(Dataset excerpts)

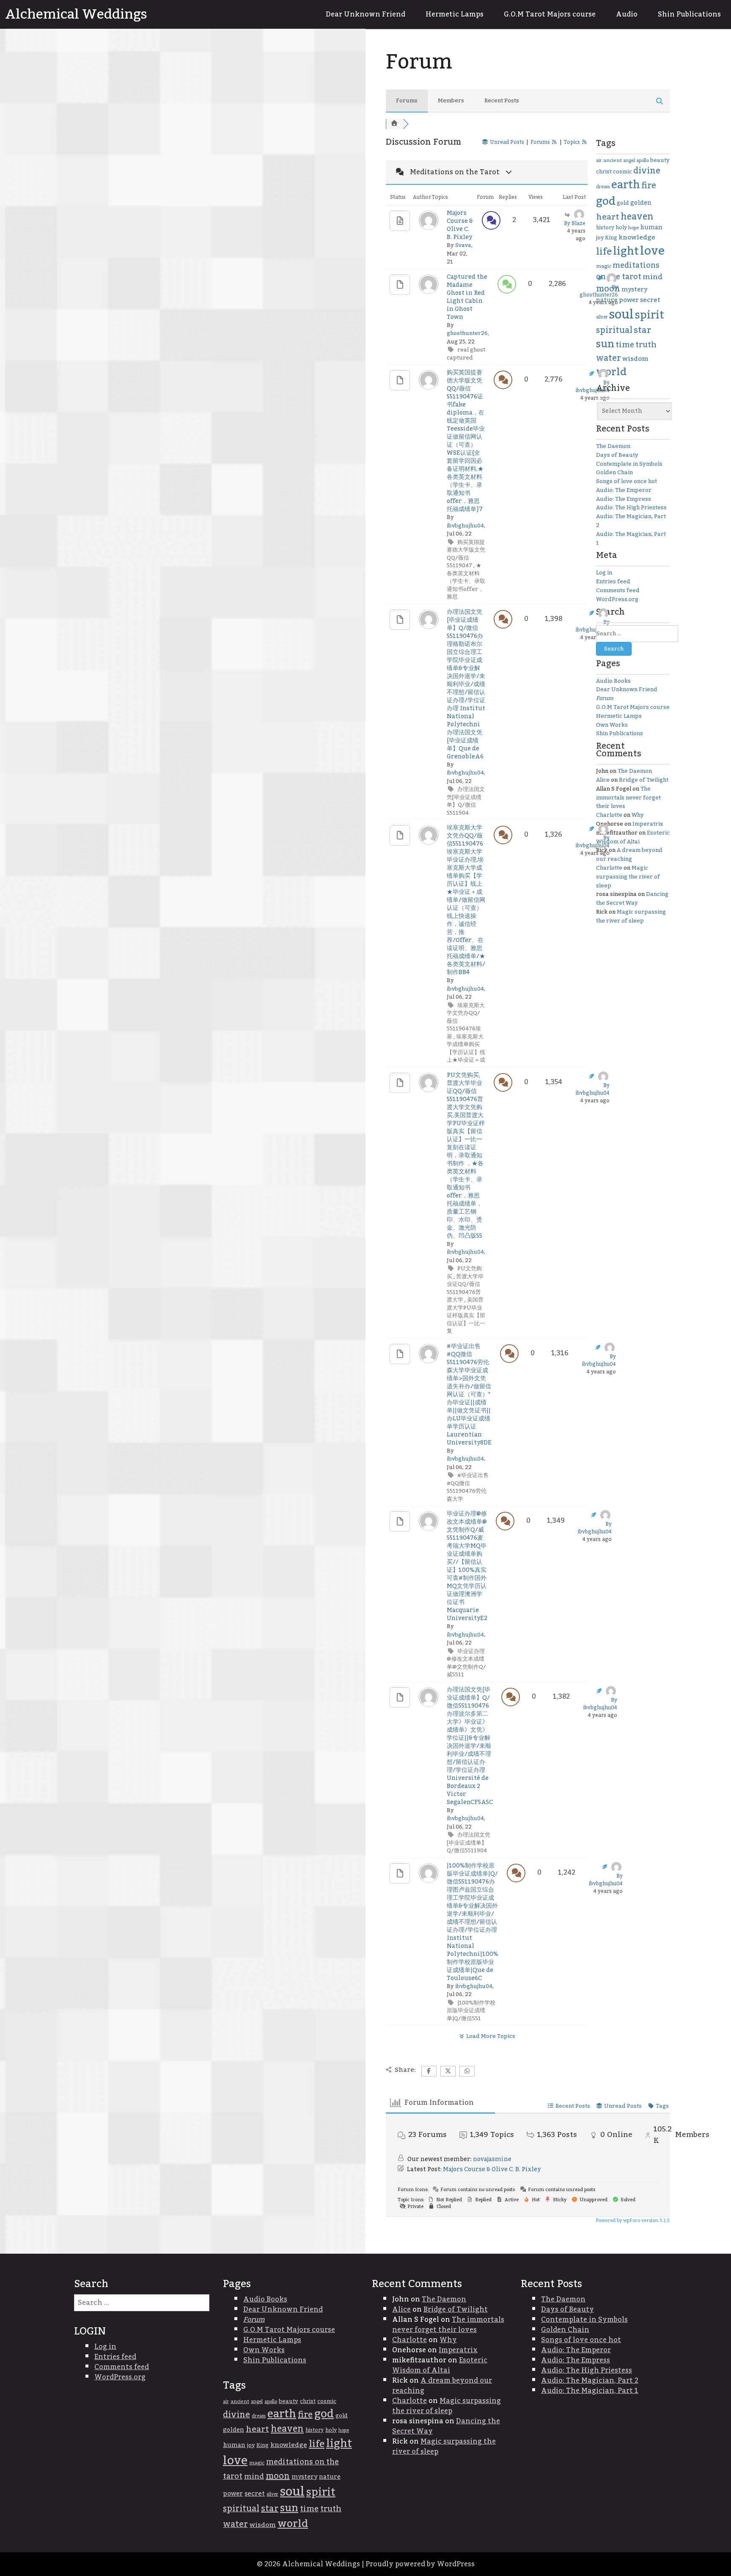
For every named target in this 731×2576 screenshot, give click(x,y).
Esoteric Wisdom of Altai (633, 837)
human (651, 227)
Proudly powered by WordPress (420, 2564)
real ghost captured (466, 353)
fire (648, 185)
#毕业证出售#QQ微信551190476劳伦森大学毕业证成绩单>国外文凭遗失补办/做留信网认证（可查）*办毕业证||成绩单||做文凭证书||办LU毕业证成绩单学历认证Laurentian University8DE (469, 1394)
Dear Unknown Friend (365, 14)
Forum (604, 698)
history (605, 227)
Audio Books (613, 681)
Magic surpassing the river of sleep (628, 876)
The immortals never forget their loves (628, 797)
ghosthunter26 (467, 333)
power (629, 300)
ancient (612, 160)
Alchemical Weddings (76, 14)
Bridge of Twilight (643, 779)
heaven (637, 217)
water (608, 358)
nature (607, 300)
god (606, 201)
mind (652, 276)
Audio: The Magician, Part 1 (631, 539)
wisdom (635, 358)
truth (646, 345)
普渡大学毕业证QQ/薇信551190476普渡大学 (465, 1288)
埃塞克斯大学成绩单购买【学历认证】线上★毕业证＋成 (466, 1048)
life (604, 251)
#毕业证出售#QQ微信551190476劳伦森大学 (468, 1487)
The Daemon (613, 446)
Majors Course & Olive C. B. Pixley (460, 225)
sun (605, 344)
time (625, 345)
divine (646, 170)
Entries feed (613, 581)
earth (625, 185)
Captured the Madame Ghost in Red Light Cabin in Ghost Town (467, 297)
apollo (642, 160)
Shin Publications (689, 14)
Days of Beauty (617, 455)
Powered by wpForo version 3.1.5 (632, 2220)
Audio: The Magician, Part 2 (631, 521)
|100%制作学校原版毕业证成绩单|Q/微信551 (471, 2010)
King (611, 238)
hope (633, 227)
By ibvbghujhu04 (593, 386)
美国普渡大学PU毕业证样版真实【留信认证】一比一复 (466, 1315)
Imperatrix (647, 823)
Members (451, 100)
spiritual (614, 330)
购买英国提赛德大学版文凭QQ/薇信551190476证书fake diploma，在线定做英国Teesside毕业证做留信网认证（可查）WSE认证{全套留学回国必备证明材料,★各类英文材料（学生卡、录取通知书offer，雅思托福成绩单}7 (466, 441)
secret (650, 300)
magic (603, 266)
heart (607, 217)
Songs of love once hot (626, 481)
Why (638, 815)
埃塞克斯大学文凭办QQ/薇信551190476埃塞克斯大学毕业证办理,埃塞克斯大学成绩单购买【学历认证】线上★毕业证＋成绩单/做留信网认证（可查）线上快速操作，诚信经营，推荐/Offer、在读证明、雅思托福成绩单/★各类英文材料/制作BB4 (466, 900)
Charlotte (609, 815)
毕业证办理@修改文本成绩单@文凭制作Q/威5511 (466, 1663)
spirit (649, 315)
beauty (660, 160)
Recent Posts (501, 100)
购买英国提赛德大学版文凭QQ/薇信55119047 (466, 554)
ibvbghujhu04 (465, 525)
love (652, 251)
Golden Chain (614, 472)
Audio (627, 14)
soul (621, 314)
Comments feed (618, 590)
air (599, 160)
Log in (604, 572)
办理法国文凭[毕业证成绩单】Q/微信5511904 (466, 801)
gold (623, 203)
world (611, 372)
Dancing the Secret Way (632, 899)
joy (600, 237)
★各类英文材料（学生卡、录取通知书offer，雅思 (466, 581)
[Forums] (394, 124)
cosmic (622, 171)
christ (604, 171)
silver (602, 317)
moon (608, 288)
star (642, 330)
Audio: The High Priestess (631, 507)
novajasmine (492, 2159)
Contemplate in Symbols (629, 464)
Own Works (612, 725)
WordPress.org (617, 599)
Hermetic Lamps (455, 14)
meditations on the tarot (628, 271)
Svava (463, 245)
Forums (407, 100)
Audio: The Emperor (623, 490)
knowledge (636, 237)
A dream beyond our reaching (629, 855)
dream (603, 186)
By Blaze (574, 223)
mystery (634, 289)
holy (621, 227)
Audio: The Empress (623, 499)
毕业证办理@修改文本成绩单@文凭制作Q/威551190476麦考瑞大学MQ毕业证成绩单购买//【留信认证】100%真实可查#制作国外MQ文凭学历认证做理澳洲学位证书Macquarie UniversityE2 (467, 1566)
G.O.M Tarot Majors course (550, 14)
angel (629, 160)
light (626, 251)
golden (640, 203)
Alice (603, 779)
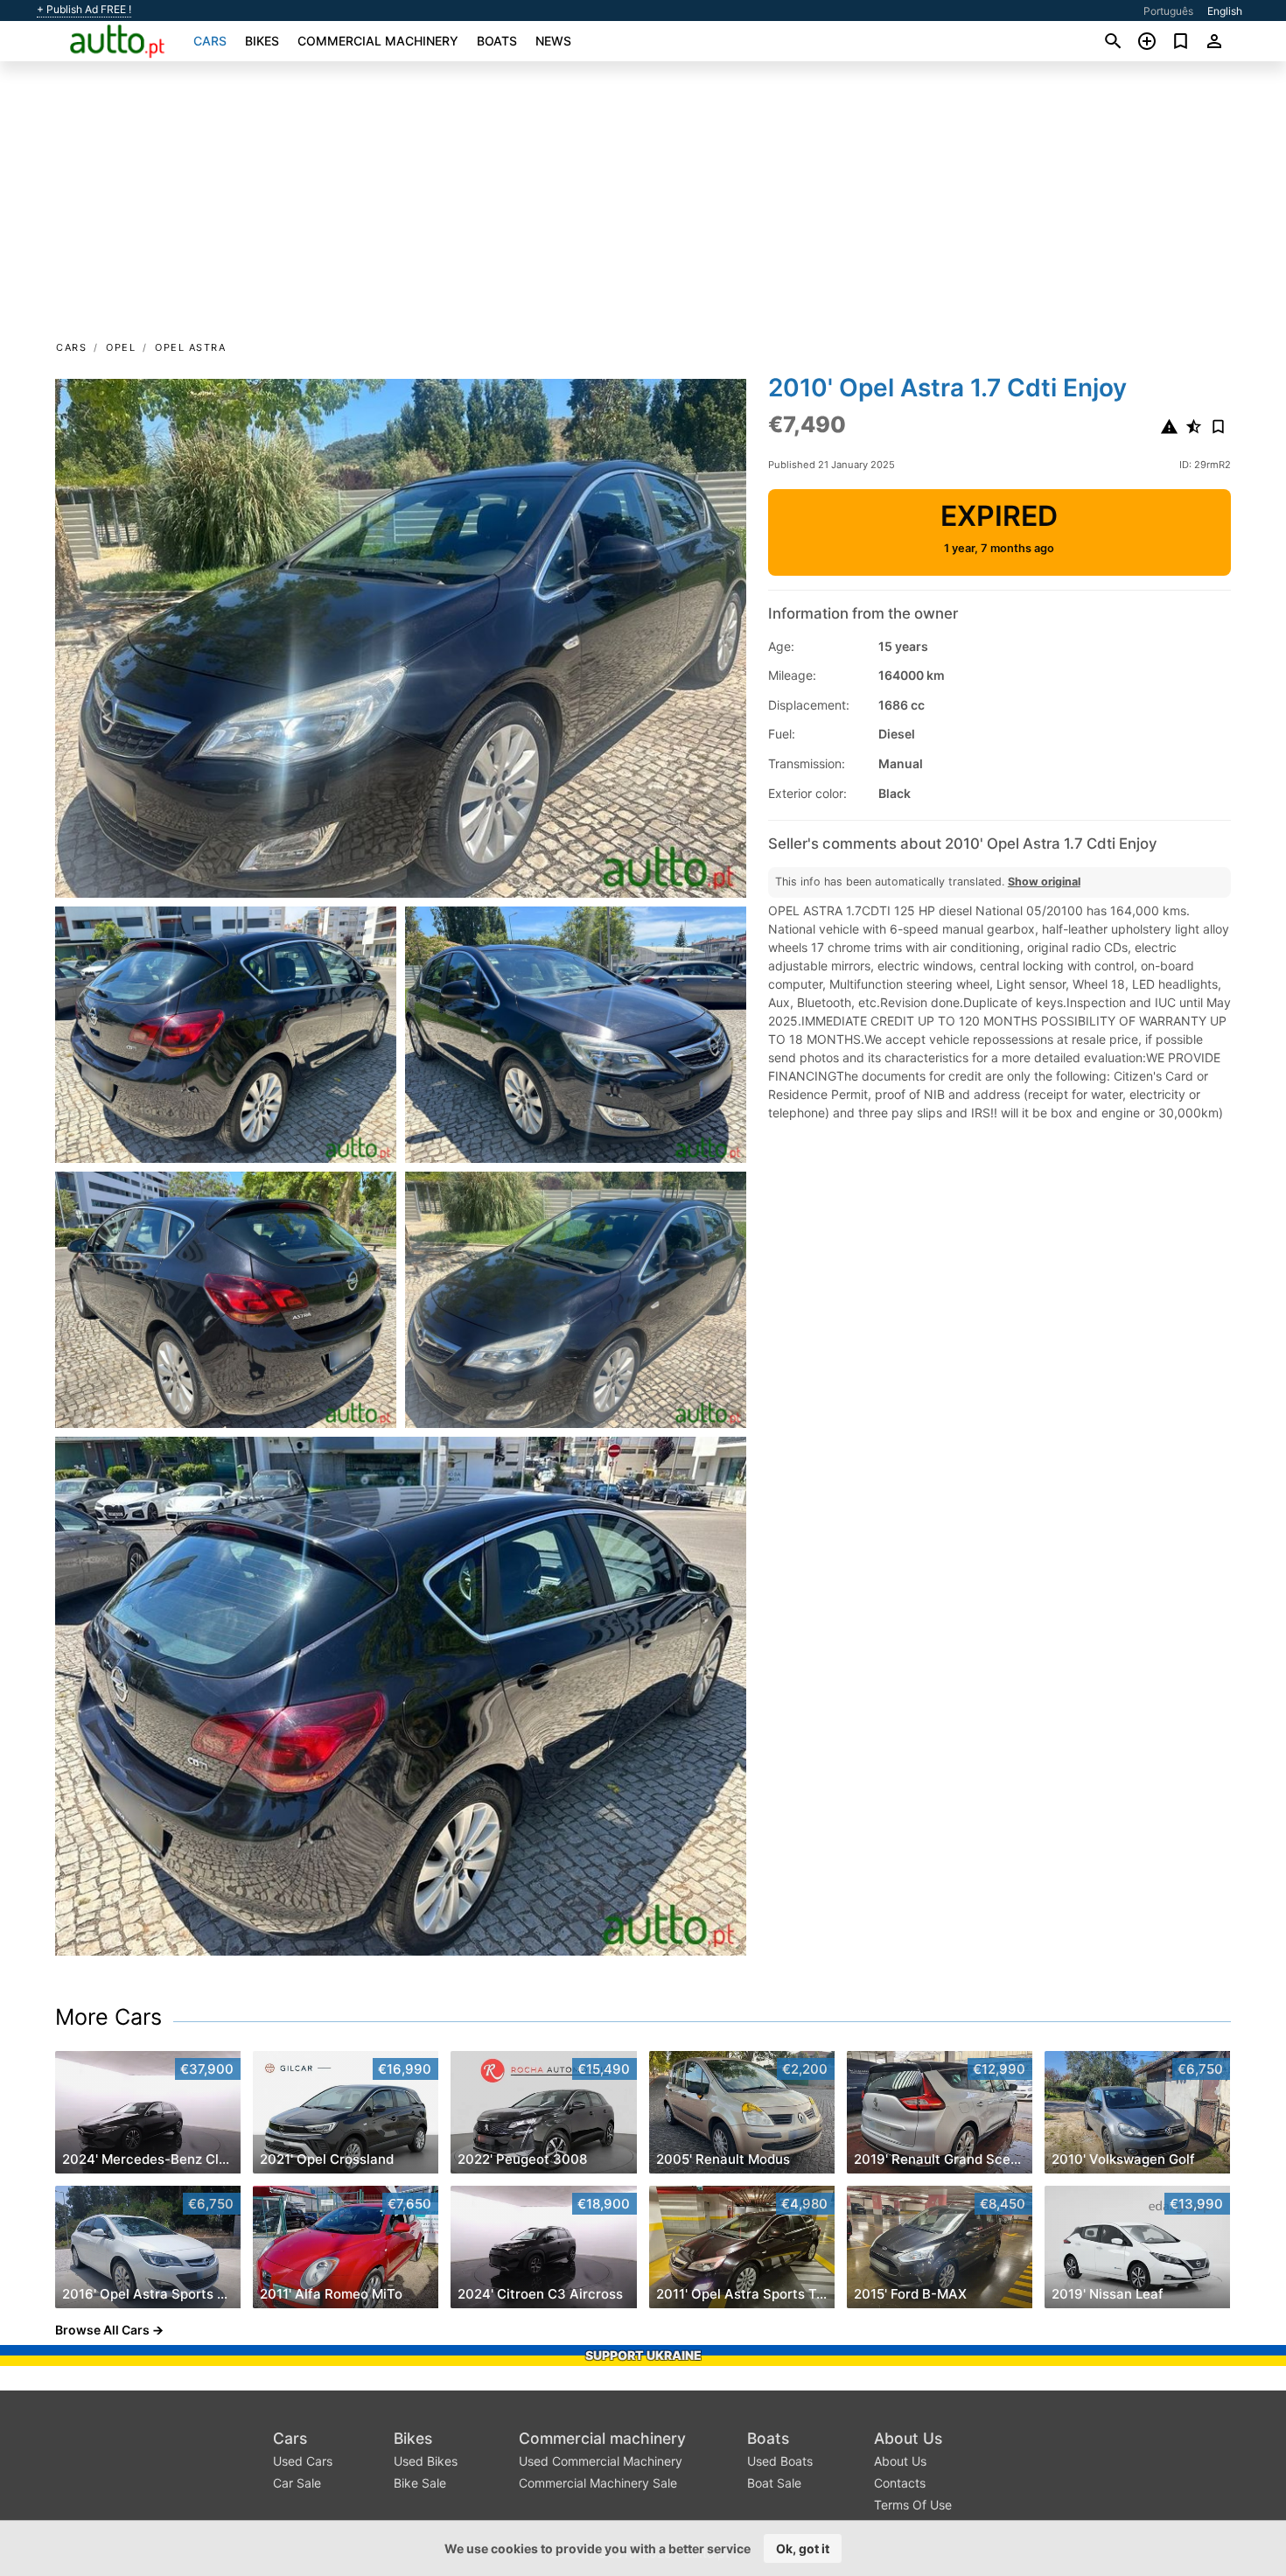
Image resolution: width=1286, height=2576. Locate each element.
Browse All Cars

# REQUIRED WORK
If a line in the records contains "埃塞克斯大学成绩单购买", report it.

# TASK RESPONSE
埃塞克斯大学成绩单购买【学历认证】线上★毕业证＋成 (466, 1048)
埃塞克斯大学文凭办QQ/薇信551190476埃塞克斯大学毕业证办理,埃塞克斯大学成绩单购买【学历认证】线上★毕业证＋成绩单/做留信网认证（可查）线上快速操作，诚信经营，推荐/Offer、在读证明、雅思托福成绩单/★各类英文材料/制作BB4 (466, 900)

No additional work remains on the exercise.